We, as human beings, like to romanticize love as this force that is beyond science or understanding. In doing so, we dismiss the realities of all the relationships we’ve seen fall apart, the families we know where siblings treat each others as strangers, and the people we’ve know that continue to exploit and hurt others in a way that makes them difficult to love or redeem them. In both our fiction and in our day to day lives, we hold to esteem this notion of love and selectively dismiss the aspects of our reality that challenge those notions as being true.
“Get a life in which you are not alone. Find people you love, and who love you. And remember that love is not leisure, it is work.

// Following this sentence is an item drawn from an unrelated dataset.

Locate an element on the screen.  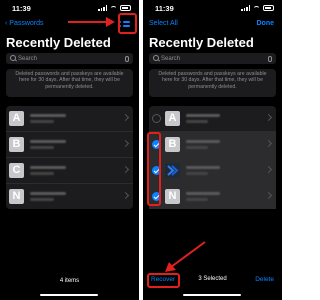
back-button: ‹ Passwords is located at coordinates (24, 24).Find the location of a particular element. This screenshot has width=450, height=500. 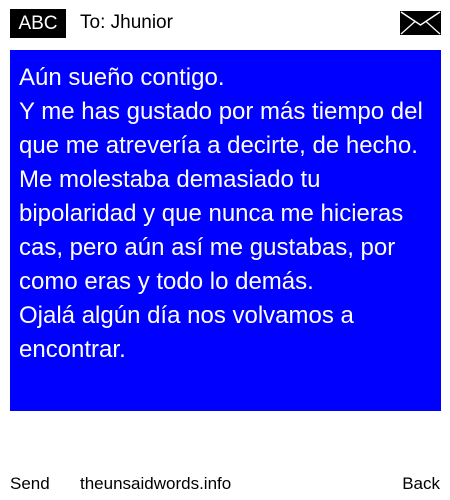

top-bar: ABC To: Jhunior is located at coordinates (225, 23).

Each time I look at my diploma, I remember that I am still a student, still learning every day how to be human. Send an e-mail. Write a letter. Kiss your mom. Hug your dad.” -A Short Guide to a Happy Life, Anna Quindlen
Yet if we truly take a good step back, and look at how we learned to become adults, we’ll realize that love is not a mystical connection to the divine. Love can build, similar to trust. Love, like friendships, can fade if not cultivated. Love requires lack, for you cannot experience happiness without sadness, vitality without suffering, or a mountain without a valley.
Love is not an absolute. As human beings we cannot love everybody. We simply do not have that capacity. But the idea behind that unconditional love is part of our hope. It is the belief in that perfect divinity inside the human that we aspire to be. It is not helping one homeless man or woman on the street, but the desire to build a world of humans so in-tune with one another that there would never be a homeless person again. In some ways, love is the impossible. It feels fleeting only because love is that fire that burns within us to bring about a better world.